**Document segment:**
_ _ _ _ _

Anonymous Lawyer: Does the Truth Hurt?

For some reason, no one ever wonders “what if” they don’t pursue a career at a big law firm.

That’s just one of the many little observations made by the title character of Jeremy Blachman‘s debut novel, Anonymous Lawyer. And like much of the rest of the novel, it rings with a simple truth that will draw you into this novel and even—shock!—make you care about the fate of an archetypically ruthless hiring partner at a big law firm. Coming as it does from a reader predisposed to loath all things Biglaw, that’s saying something!

In a nutshell: This book is simply great. If you have any interest at all in the law as a profession, this book will be one of the best “light” reads of your summer. As all the reviews point out, it’s so funny you’ll laugh out loud. And of course it is! What else would we expect from the genius behind the blog from which the book developed? On top of that, it’s one of the first books written almost completely in blog posts ((Have there been others?)) and its ending is likely to surprise you. But if you pick up this book only expecting some great laughs, be warned: Serious commentary on the state of the legal profession lurks just behind every outrageous thought, statement, and action of the Anonymous Lawyer. That’s what makes this book truly great: like all great satire, even as it’s making you fall out of your chair with laughter, it’s also commenting seriously on the characters and themes it constantly mocks. Ostensibly the book is about the Anonymous Lawyer’s (the AL) struggle to become chairman of his firm. But buried in the jokes is the story of why no one should want to be any part of that firm in the first place, let alone its chairman. It’s funny, but it will probably make you think, too.

Of course, there are at least two reasons you may want to take what I say about this book with a grain of salt. First, I have almost zero first-hand knowledge of what biglaw is like. The only time I’ve ever set foot inside a big law firm I got so freaked I nearly crapped my pants. So while I think the book’s depiction of Biglaw is cuttingly accurate, I really don’t know—it may just be confirming my prejudices and stereotypes. And that’s the second reason I may be an unreliable reviewer: I’m predisposed to think the worst of Biglaw because, even w/out knowing more about it, I’ve long known I never want to be a part of it. That means if Anonymous Lawyer makes Biglaw seem like a form of hell, of course I’m going to love it b/c it confirms my prejudices and suspicions. I’m guessing readers who work in Biglaw and enjoy their jobs and lives (if such people can be found) would have a very different perspective. ((Or perhaps not. Maybe Biglaw just attracts masochists.))

That said, I still think a wide variety of readers are really going to enjoy this book, both because it’s funny and because it deftly tackles some of the biggest themes familiar to anyone who has ever considered a legal career. A few of those themes include: Why do people keep going into Biglaw when there’s so much about it to dislike? What mental steps do people take to go from wanting to “help people” to being a Biglawyer? How does Biglaw encourage that transformation? Once they’re “in,” how do Biglawyers rationalize their existence and the daily compromises it requires? And more universally: Does it take more courage and bravery to give up your dreams and accept that life generally sucks, or to pursue your dreams regardless of the odds? These aren’t original questions, of course, but Anonymous Lawyer answers them in a humorous and satiric way that makes them fresh. The most jaded reader may walk away from the book thinking, “yeah yeah, I’ve heard it all before,” but for someone that far gone there may be no hope.

_ _ _ _ _

**Source data:**
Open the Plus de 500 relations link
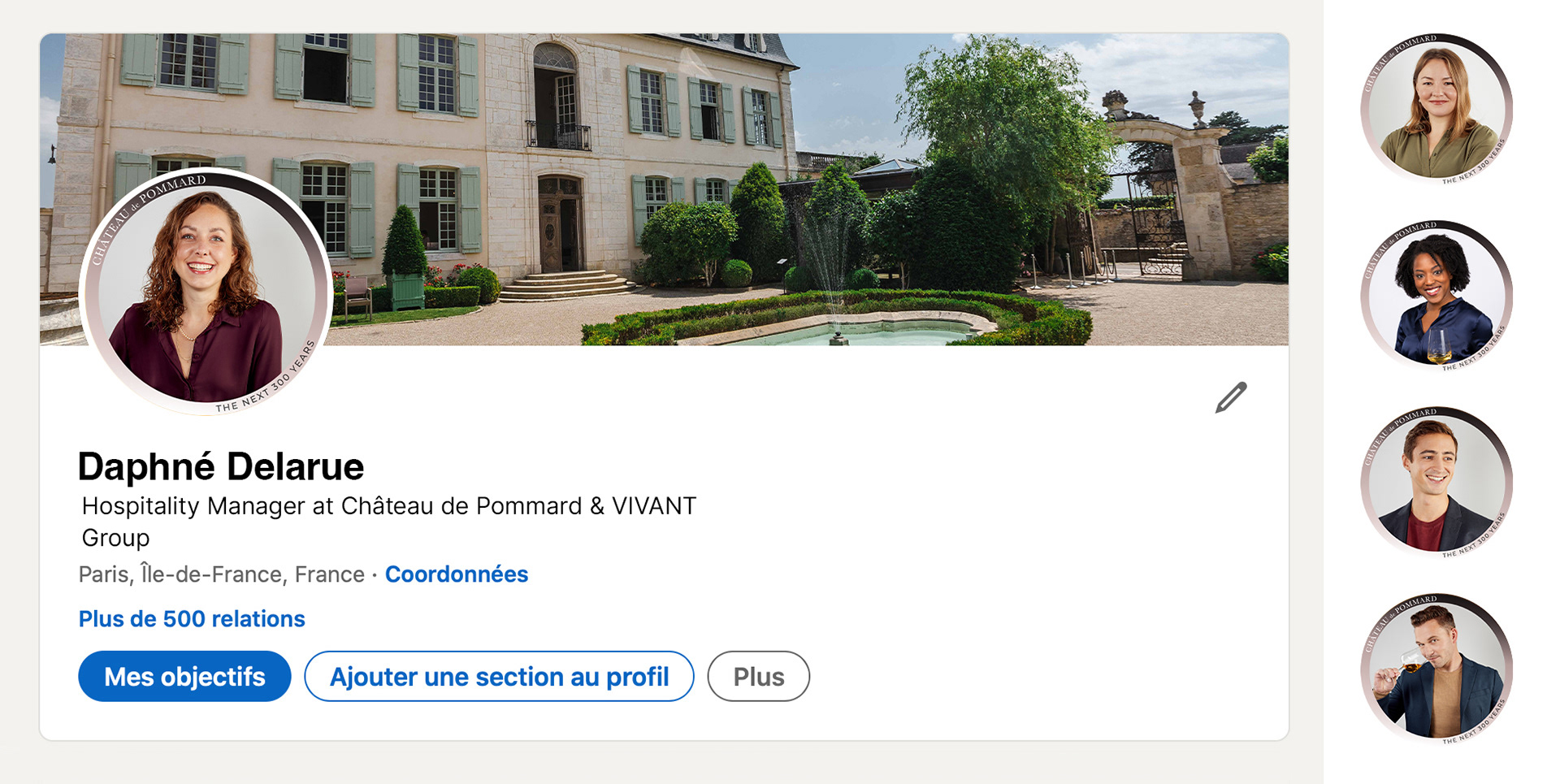 (192, 619)
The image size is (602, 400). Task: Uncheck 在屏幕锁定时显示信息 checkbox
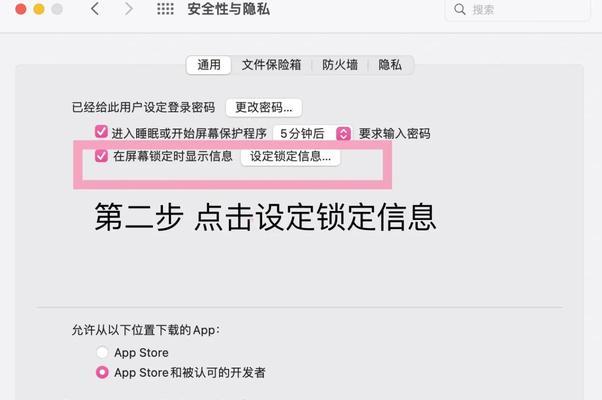(x=101, y=156)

_ _ _ _ _

**Required tasks:**
**1)** Reproduce the book review between "For some reason, no" and "that’s saying something!", inclusive, with "hiring partner" replaced by "managing partner".
**2)** According to the book review, what is the novel ostensibly about?

**Answer list:**
**1)**
For some reason, no one ever wonders “what if” they don’t pursue a career at a big law firm.

That’s just one of the many little observations made by the title character of Jeremy Blachman‘s debut novel, Anonymous Lawyer. And like much of the rest of the novel, it rings with a simple truth that will draw you into this novel and even—shock!—make you care about the fate of an archetypically ruthless managing partner at a big law firm. Coming as it does from a reader predisposed to loath all things Biglaw, that’s saying something!

**2)** The Anonymous Lawyer's struggle to become chairman of his firm.